(Saved data entries)
◆ ◆ ◆ ◆

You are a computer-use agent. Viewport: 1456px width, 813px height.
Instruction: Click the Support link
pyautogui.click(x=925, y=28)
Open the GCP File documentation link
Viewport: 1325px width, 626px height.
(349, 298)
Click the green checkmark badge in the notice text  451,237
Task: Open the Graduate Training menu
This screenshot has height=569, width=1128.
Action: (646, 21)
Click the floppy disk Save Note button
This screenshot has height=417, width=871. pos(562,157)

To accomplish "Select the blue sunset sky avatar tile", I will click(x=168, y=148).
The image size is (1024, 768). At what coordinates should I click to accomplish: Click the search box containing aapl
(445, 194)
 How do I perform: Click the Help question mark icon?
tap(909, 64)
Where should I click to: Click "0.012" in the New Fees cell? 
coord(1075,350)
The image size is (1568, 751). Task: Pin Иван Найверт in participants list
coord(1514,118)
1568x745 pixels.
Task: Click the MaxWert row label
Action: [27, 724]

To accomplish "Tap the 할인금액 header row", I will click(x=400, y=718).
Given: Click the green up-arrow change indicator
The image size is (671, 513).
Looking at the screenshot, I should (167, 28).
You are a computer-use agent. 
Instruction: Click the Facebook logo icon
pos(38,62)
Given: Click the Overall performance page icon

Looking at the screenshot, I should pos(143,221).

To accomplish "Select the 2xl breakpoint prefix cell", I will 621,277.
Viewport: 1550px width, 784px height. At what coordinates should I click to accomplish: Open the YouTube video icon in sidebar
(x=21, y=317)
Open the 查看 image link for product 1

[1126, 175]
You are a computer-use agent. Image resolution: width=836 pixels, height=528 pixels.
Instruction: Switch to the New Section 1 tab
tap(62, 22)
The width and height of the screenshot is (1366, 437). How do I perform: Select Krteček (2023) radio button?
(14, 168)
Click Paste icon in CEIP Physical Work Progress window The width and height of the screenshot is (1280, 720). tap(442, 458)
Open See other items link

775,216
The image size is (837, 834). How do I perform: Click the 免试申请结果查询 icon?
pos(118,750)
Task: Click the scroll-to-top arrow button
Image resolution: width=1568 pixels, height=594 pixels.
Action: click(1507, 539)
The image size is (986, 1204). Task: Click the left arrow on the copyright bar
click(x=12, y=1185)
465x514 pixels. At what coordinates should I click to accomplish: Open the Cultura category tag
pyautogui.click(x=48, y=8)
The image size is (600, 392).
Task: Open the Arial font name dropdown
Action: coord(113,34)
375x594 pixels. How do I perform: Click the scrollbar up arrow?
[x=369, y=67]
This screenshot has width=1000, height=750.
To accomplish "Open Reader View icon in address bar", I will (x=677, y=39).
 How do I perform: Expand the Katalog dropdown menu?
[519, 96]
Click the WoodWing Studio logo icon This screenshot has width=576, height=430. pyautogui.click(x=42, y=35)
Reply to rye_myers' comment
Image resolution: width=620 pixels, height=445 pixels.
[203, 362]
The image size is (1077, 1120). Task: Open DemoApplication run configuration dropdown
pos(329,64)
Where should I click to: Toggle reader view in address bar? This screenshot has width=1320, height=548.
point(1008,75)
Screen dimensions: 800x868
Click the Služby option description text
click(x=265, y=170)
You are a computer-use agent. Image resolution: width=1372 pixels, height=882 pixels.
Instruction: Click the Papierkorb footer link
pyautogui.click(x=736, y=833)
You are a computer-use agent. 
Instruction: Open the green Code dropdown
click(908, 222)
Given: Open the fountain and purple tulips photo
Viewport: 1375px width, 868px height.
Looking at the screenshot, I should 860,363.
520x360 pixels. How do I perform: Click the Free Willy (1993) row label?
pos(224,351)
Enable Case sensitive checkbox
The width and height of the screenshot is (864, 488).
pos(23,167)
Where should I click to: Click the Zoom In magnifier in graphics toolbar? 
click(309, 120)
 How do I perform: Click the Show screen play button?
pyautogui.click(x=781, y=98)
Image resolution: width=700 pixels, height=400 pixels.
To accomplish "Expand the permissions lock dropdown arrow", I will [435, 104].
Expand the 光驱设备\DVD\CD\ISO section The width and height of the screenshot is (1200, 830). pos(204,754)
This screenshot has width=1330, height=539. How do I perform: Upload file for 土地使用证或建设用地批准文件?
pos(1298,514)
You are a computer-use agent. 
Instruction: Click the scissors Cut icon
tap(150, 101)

◆ ◆ ◆ ◆

(What to work on) From the records above, reproduce exactly the lines from the one with "New Fees cell?" to the one with "Reply to rye_myers' comment", both included, and no others.

(Task response)
Where should I click to: Click "0.012" in the New Fees cell? 
coord(1075,350)
The image size is (1568, 751). Task: Pin Иван Найверт in participants list
coord(1514,118)
1568x745 pixels.
Task: Click the MaxWert row label
Action: [27, 724]

To accomplish "Tap the 할인금액 header row", I will click(x=400, y=718).
Given: Click the green up-arrow change indicator
The image size is (671, 513).
Looking at the screenshot, I should (167, 28).
You are a computer-use agent. 
Instruction: Click the Facebook logo icon
pos(38,62)
Given: Click the Overall performance page icon

Looking at the screenshot, I should pos(143,221).

To accomplish "Select the 2xl breakpoint prefix cell", I will 621,277.
Viewport: 1550px width, 784px height. At what coordinates should I click to accomplish: Open the YouTube video icon in sidebar
(x=21, y=317)
Open the 查看 image link for product 1

[1126, 175]
You are a computer-use agent. Image resolution: width=836 pixels, height=528 pixels.
Instruction: Switch to the New Section 1 tab
tap(62, 22)
The width and height of the screenshot is (1366, 437). How do I perform: Select Krteček (2023) radio button?
(14, 168)
Click Paste icon in CEIP Physical Work Progress window The width and height of the screenshot is (1280, 720). tap(442, 458)
Open See other items link

775,216
The image size is (837, 834). How do I perform: Click the 免试申请结果查询 icon?
pos(118,750)
Task: Click the scroll-to-top arrow button
Image resolution: width=1568 pixels, height=594 pixels.
Action: click(1507, 539)
The image size is (986, 1204). Task: Click the left arrow on the copyright bar
click(x=12, y=1185)
465x514 pixels. At what coordinates should I click to accomplish: Open the Cultura category tag
pyautogui.click(x=48, y=8)
The image size is (600, 392).
Task: Open the Arial font name dropdown
Action: coord(113,34)
375x594 pixels. How do I perform: Click the scrollbar up arrow?
[x=369, y=67]
This screenshot has width=1000, height=750.
To accomplish "Open Reader View icon in address bar", I will (x=677, y=39).
 How do I perform: Expand the Katalog dropdown menu?
[519, 96]
Click the WoodWing Studio logo icon This screenshot has width=576, height=430. pyautogui.click(x=42, y=35)
Reply to rye_myers' comment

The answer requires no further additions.